Top of PASSAGE

Processor 220 is a signal processing device configured to determine from the bone conduction sensor signal from accelerometer 230 at least one characteristic of speech of a user of the earbud 120, derive from the at least one characteristic of speech at least one signal conditioning parameter; and the processor 220 is further configured to use the at least one signal conditioning parameter to condition the microphone signal from microphone 210 and wirelessly deliver the conditioned signal to master device 110 for use as the transmitted signal of a voice call and/or for use in automatic speech recognition (ASR). Communications between earbud 120 and master device 110 may for example be undertaken by way of low energy Bluetooth. Alternative embodiments may utilise wired earbuds and communicate by wire, albeit with the disadvantages discussed elsewhere herein. Speaker 240 is configured to play back acoustic signals into the ear canal of the user, such as a receive signal of a voice call.

Notably, the present embodiment provides for noise reduction to be applied in a controlled gradated manner, and not in a binary on-off manner, based upon a speech estimation derived from the bone conduction sensor signal, on a headset form factor comprising a wireless earbud provided with at least one microphone and at least one accelerometer. In particular, in contrast to the binary process of voice activity detection, speech estimation involves the estimation of spectral amplitudes or signal peak frequencies and the application of suitable processing to improve speech quality. Indeed some embodiments of the present invention may apply speech estimation based on the bone conduction sensor signal in the absence of any voice activity detection and microphone signal gating step whatsoever.

Accurate speech estimates can lead to better performance on a range of speech enhancement metrics. Voice activity detection (VAD) is one way of improving the speech estimate but inherently relies on the imperfect notion of identifying in a binary manner the presence or absence of speech in noisy signals. The present embodiment recognises that the accelerometer 230 can capture a suitable noise-free speech estimate that can be derived and used to drive speech enhancement directly, without relying on a binary indicator of speech or noise presence. A number of solutions follow from this recognition.

FIGS. 3a and 3b illustrate in greater detail the configuration of processor 220 within the system of earbud 120, in accordance with one embodiment of the invention. The embodiment of FIGS. 3a and 3b recognises that in moderate signal to noise ratio (SNR) conditions, improved non-stationary noise reduction can be achieved with speech estimates alone, without VAD. This is distinct from approaches in which voice activity detection is used to discriminate between the presence of speech and the absence of speech, and a discrete binary decision signal from the VAD is used to gate, i.e. turn on and off, a noise suppressor acting on an audio signal. The embodiment of FIG. 3 recognises that the accelerometer signal or some signal derived from it may be relied upon to obtain sufficiently accurate speech estimates, even in acoustic conditions where accurate speech estimations cannot be obtained from the microphone signal. Omission of the VAD in such embodiments contributes to minimising the computational burden on the earbud processor 220.

In more detail, in FIG. 3 the microphone signal from microphone 210 is conditioned by a noise suppressor 310, and then passed to an output, such as for wireless communication to device 110. The noise suppressor 310 is continually controlled by speech estimation/characterisation module 320, without any on-off gating by any VAD. Speech estimation/characterisation module 320 takes inputs from accelerometer 230, and optionally also from other accelerometers, microphone 210, and/or other microphones.

Bottom of PASSAGE
Top of RECORD SET

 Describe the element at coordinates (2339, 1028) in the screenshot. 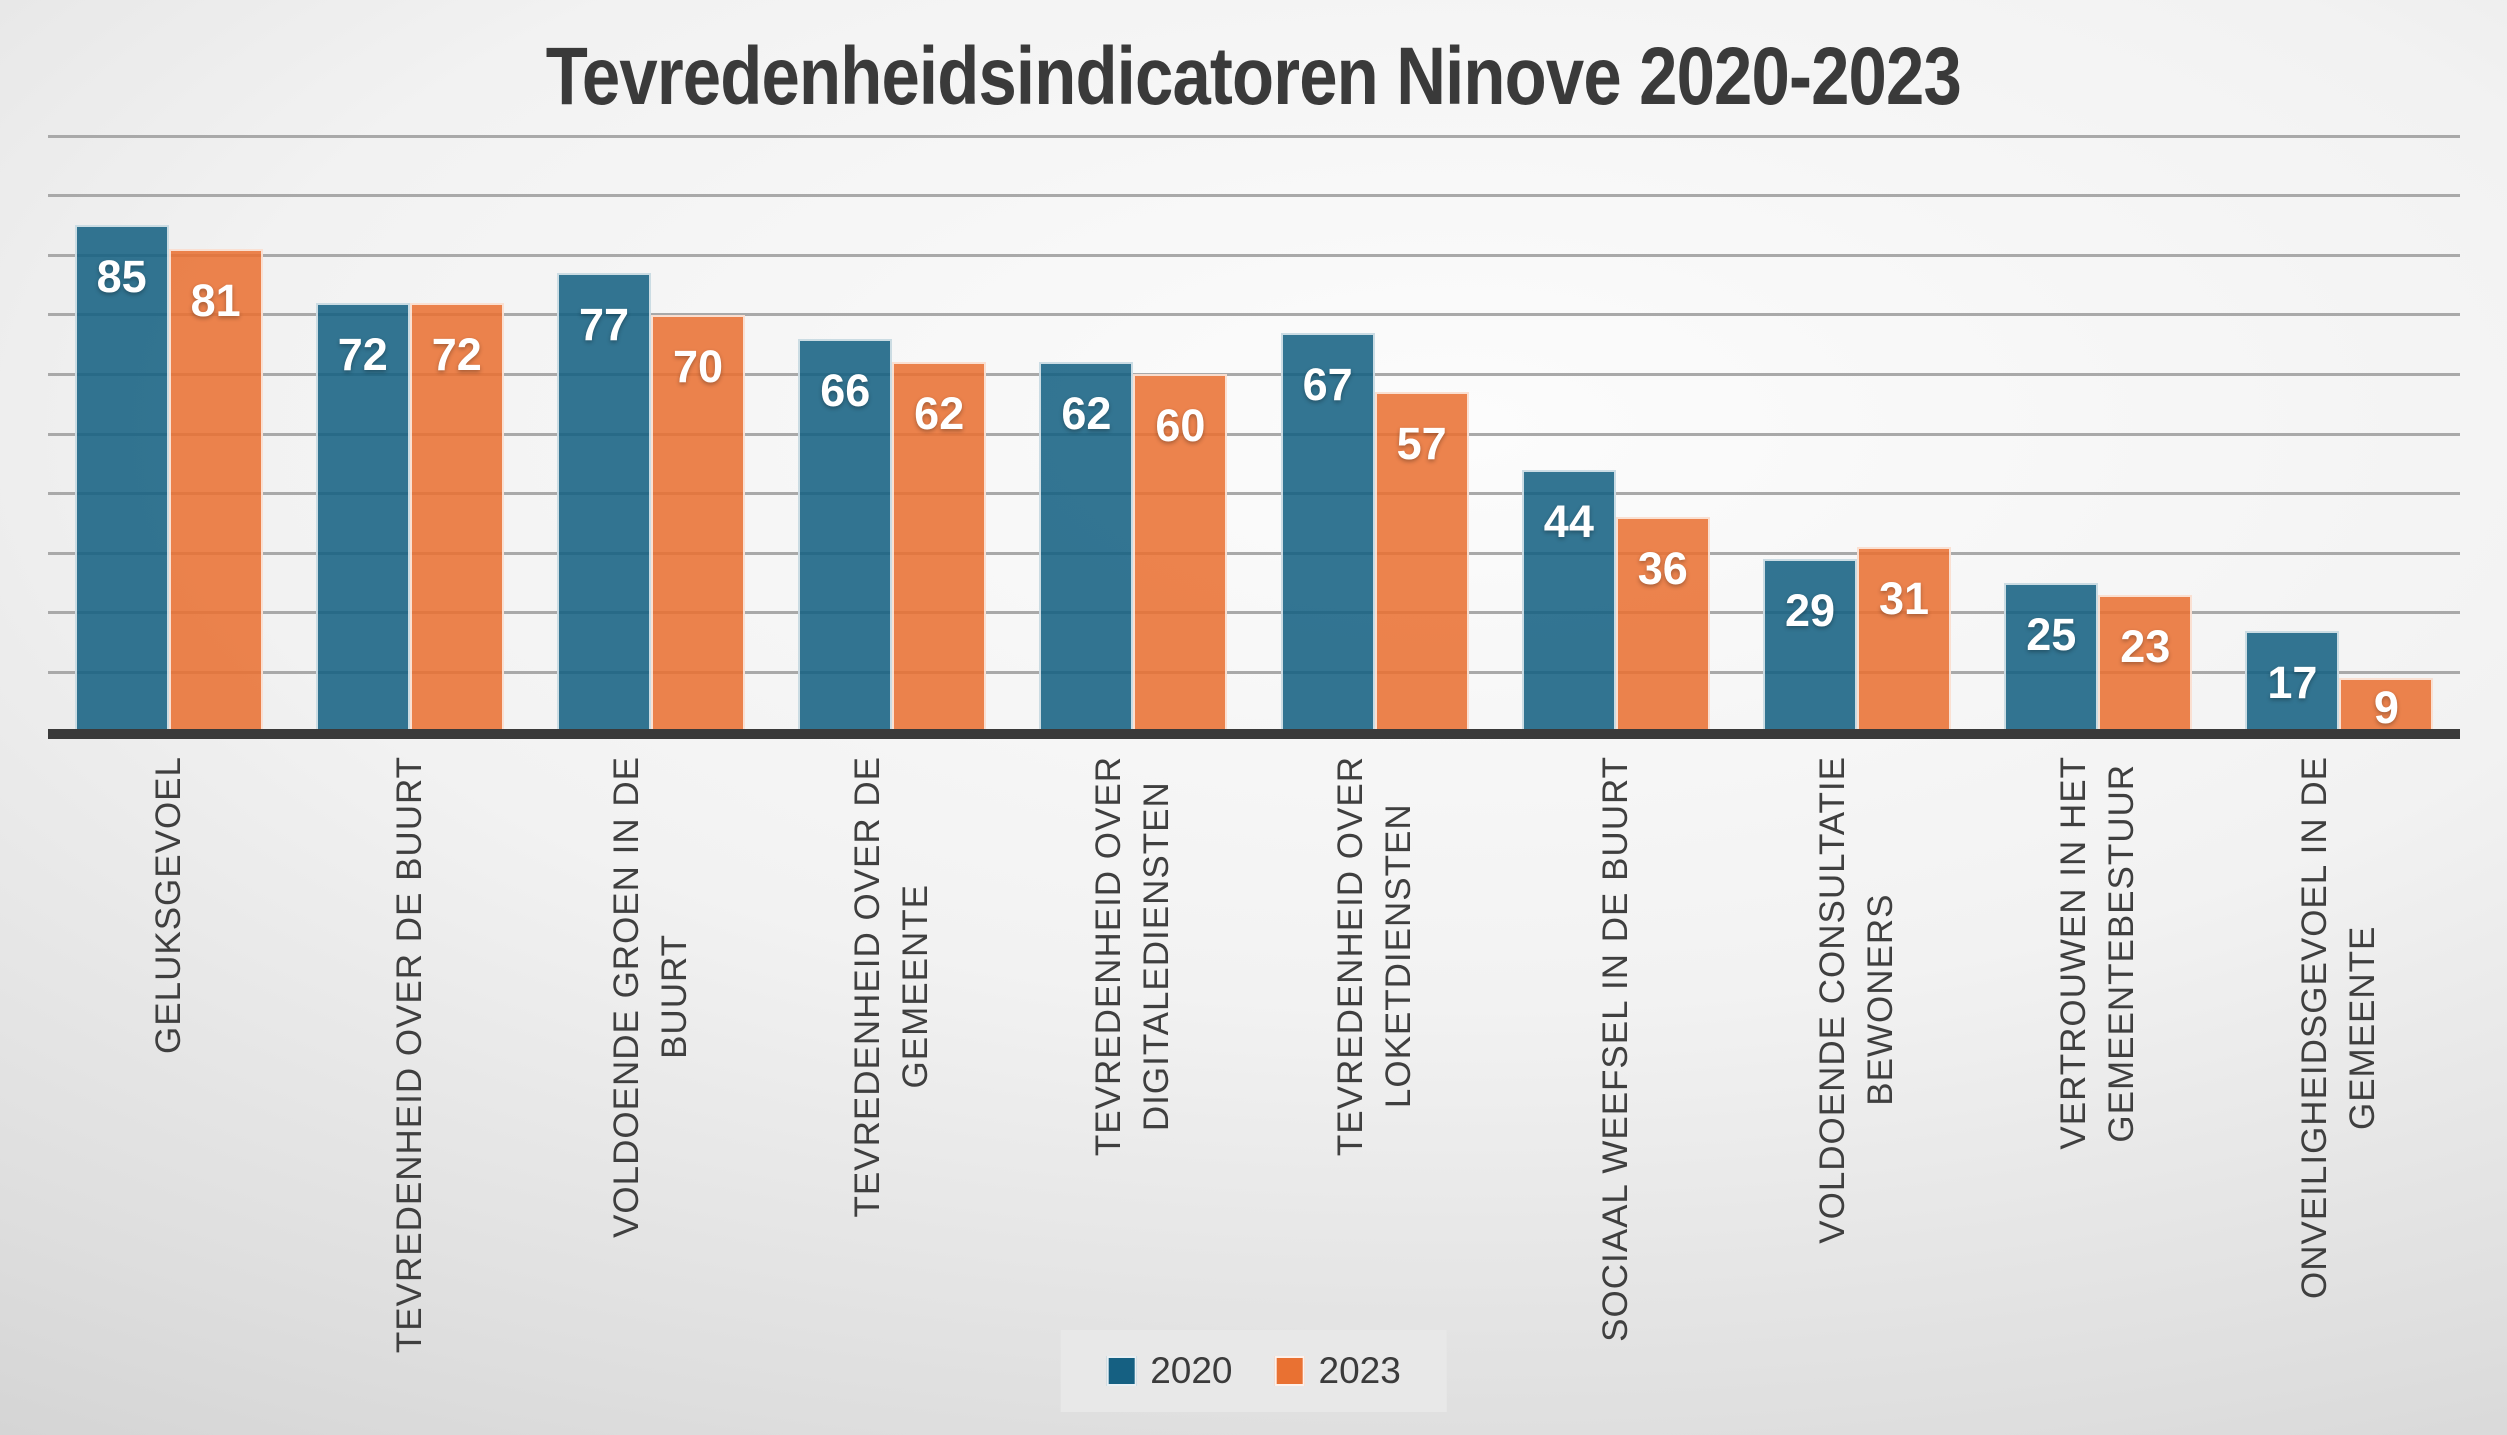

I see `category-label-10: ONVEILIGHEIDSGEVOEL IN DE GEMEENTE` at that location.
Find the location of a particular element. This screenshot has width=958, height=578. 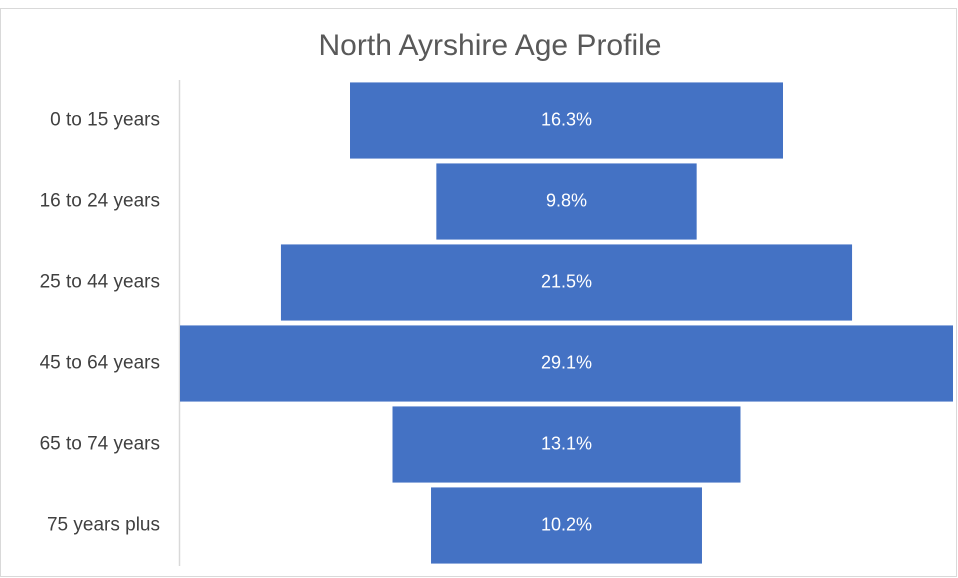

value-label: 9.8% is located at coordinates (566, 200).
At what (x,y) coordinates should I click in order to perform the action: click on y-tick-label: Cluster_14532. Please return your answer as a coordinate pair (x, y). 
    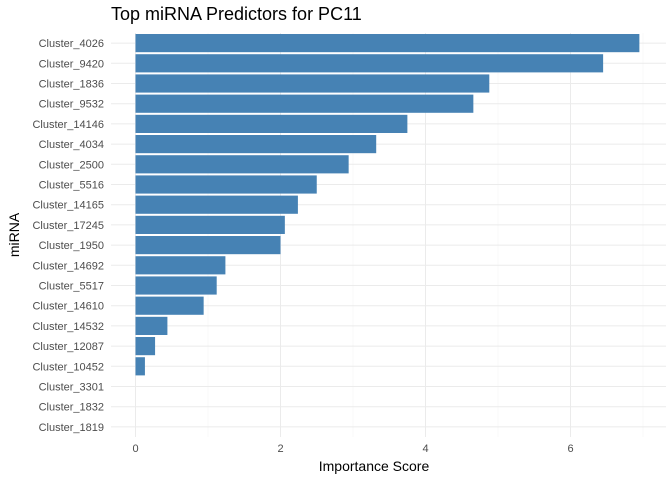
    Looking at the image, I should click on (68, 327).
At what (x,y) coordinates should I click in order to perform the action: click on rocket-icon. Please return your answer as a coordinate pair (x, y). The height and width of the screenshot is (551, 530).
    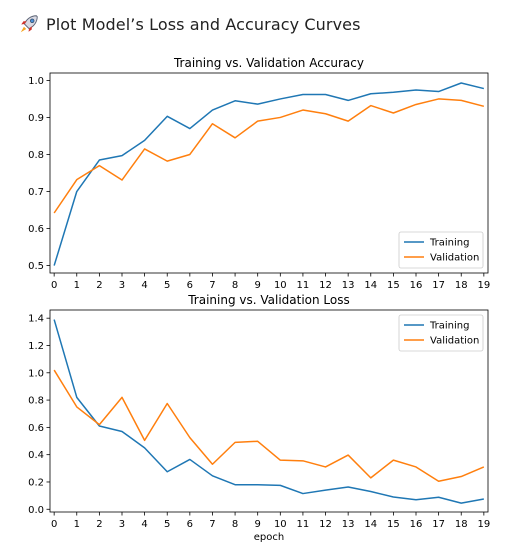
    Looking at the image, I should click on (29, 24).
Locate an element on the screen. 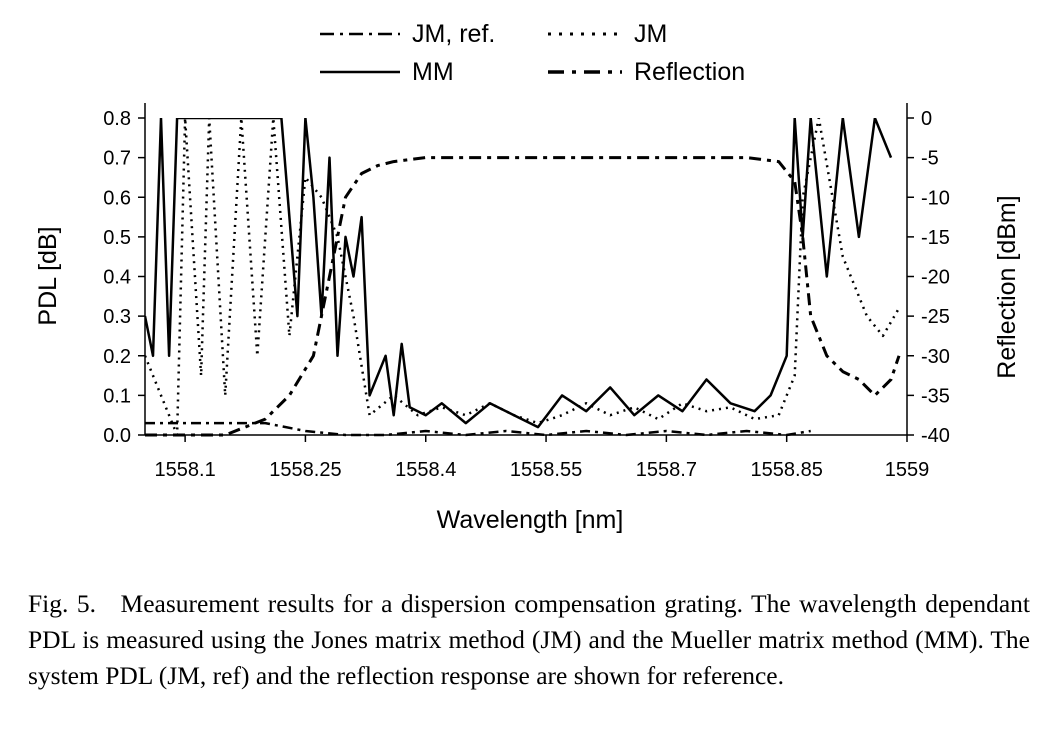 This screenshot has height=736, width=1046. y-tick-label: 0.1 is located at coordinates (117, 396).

Bottom of RECORD SET

EXERCISE TASKS:
**1)** Answer the following from the passage on earbud speech processing:
(a) By what means may communications between earbud 120 and master device 110 be undertaken?
(b) What does omitting the VAD help to minimize?
(c) Which module continually controls noise suppressor 310?
**2)** Write the next paragraph of the passage on earbud speech processing, following on from its final sentence.

ANSWERS GIVEN:
**1)**
(a) By low energy Bluetooth.
(b) The computational burden on the earbud processor 220.
(c) The speech estimation/characterisation module 320.

**2)**
The selection of an accelerometer 230 as the bone conduction sensor in such embodiments is particularly useful because the noise floor in commercial accelerometers is, as a first approximation, spectrally flat. These devices are acoustically transparent up to the resonant frequency and so display no signal due to environmental noise. The noise distribution of the sensor 230 can therefore be updated a priori to the speech estimation process. This is an important difference as it permits modelling of the temporal and spectral nature of the true speech signal without interference by the dynamics of a complex noise model. Experiments show that even tethered (wired) earbuds have a complex noise model due to short term changes in the temporal and spectral dynamics of noise due to events such as cable bounce. Corrections to the bone conduction spectral envelope in wireless earbud 120 are not required as a matched signal is not a requirement for the design of a conditioning parameter.

Speech estimation 320 is performed on the basis of certain signal guarantees in the microphone(s) 210 and accelerometers 230, as are guaranteed in the wireless earbud use case in particular. However, corrections to the bone conduction spectral envelope in an earbud may be performed to weight feature importance but a matched signal is not a requirement for the design of a conditioning parameter. Sensor non-idealities and non-linearities in the bone conduction model of the ear canal are other reasons a correction may be applied.

In particular, embodiments employing multiple bone conduction sensors 230 in the ear are proposed to be configured so as to exploit orthogonal modes of vibration arising from bone conducted speech in the ear canal in order to extract more information about the user speech. Importantly, the bone conducted signal couples reliably into the sensors within the scope of wireless earbuds, unlike wired earbuds to an extent, and unlike headsets outside the ear. In such embodiments the problem of capturing various modalities of bone conducted speech in the ear canal is solved by the use of multiple bone conduction devices arranged orthogonally in the earbud housing, or by a single bone conduction device with independent orthogonal axes.

The signal from accelerometer 230 is high pass filtered and then used by module 320 to determine a speech estimate output which may comprise a single or multichannel representation of the user speech, such as a clean speech estimate, the a priori SNR, and/or model coefficients.

Notably, the configuration of FIG. 3 omits any voice activity detection (VAD). Numerous methods of speech enhancement rely on various estimates of the speech signal, and become challenging when microphone speech signals become degraded by environmental noise. The accuracy of these estimates generally diminishes with the level of environmental noise. The uses for speech estimates include wind noise suppression, a priori SNR estimation for noise suppression, biasing of the gain function for noise suppression, beamforming adaption (blocking matrix update), adaption control for acoustic echo cancellation, a priori speech to echo estimation for echo suppression, adaptive thresholding for VAD (level difference and cross-correlation), and adaptive windowing for stationary noise estimates (minima controlled recursive averaging; MCRA).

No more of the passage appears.